Under this line is a listing; return exactly the lines starting at the one with "Given: Click the 4.5 estimate value" and running down to the one with "Task: Launch the 征途2 game", and leave out its pictures.
+===+
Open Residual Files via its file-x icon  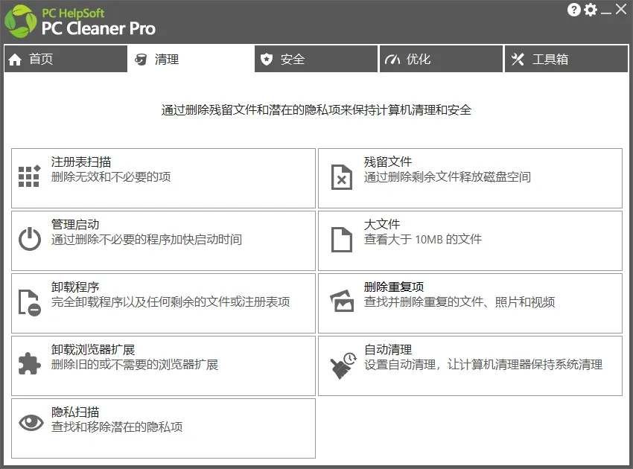click(341, 177)
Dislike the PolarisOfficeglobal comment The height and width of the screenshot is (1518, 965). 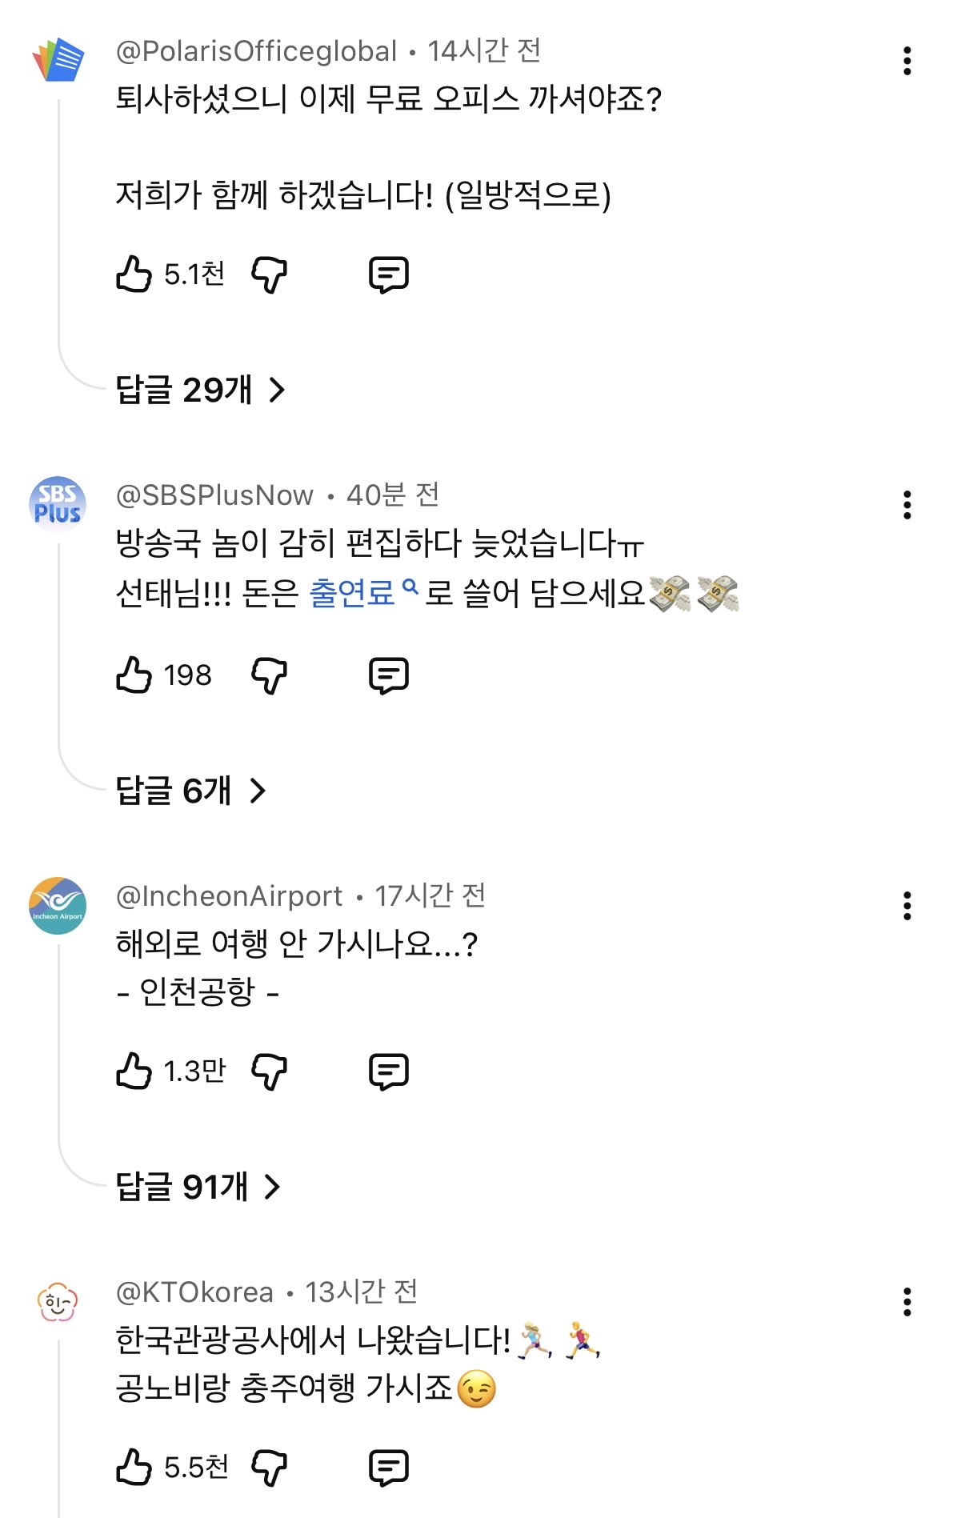point(270,275)
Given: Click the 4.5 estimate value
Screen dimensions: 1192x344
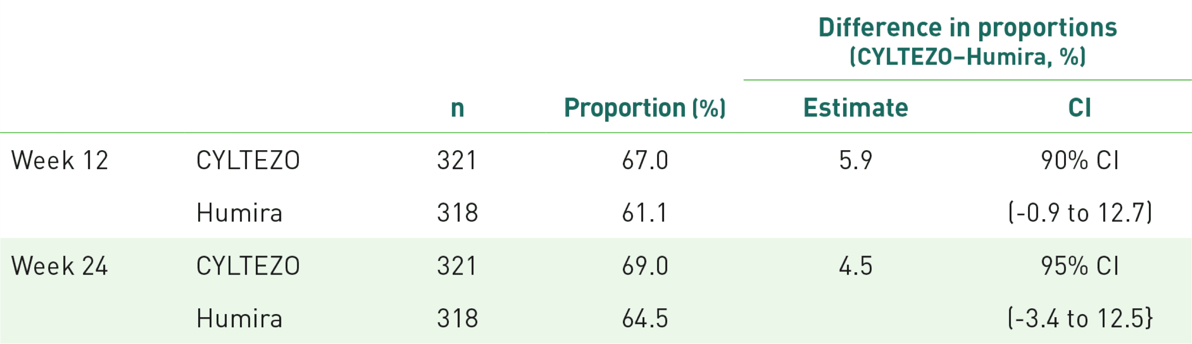Looking at the screenshot, I should pos(856,266).
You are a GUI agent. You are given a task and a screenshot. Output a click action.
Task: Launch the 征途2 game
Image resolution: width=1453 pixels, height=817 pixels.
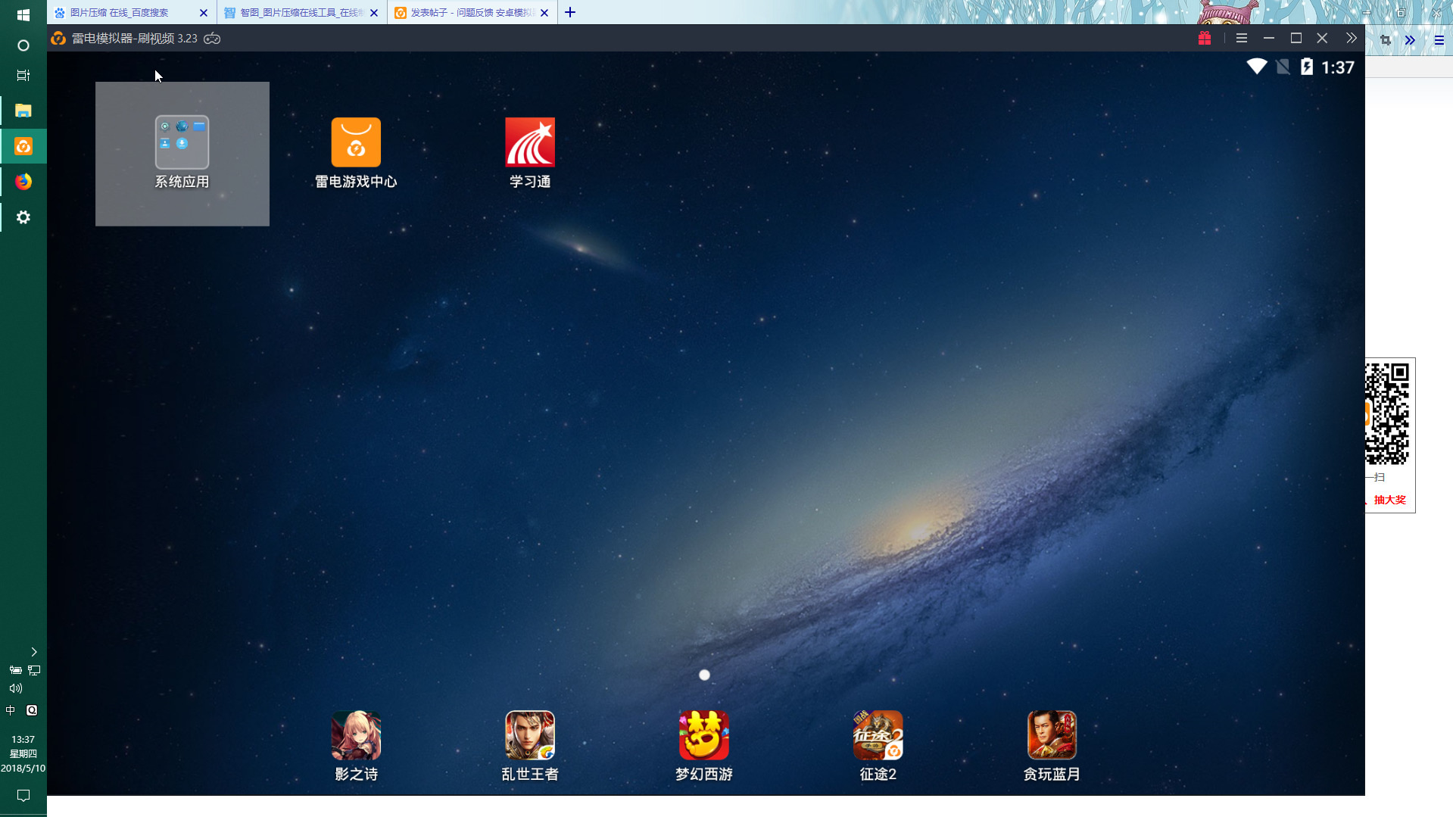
+===+
ANSWER BOX:
Given: Click the 4.5 estimate value
Screen dimensions: 1192x344
Looking at the screenshot, I should pos(856,266).
You are a GUI agent. You are given a task and a screenshot. Output a click action.
Task: Launch the 征途2 game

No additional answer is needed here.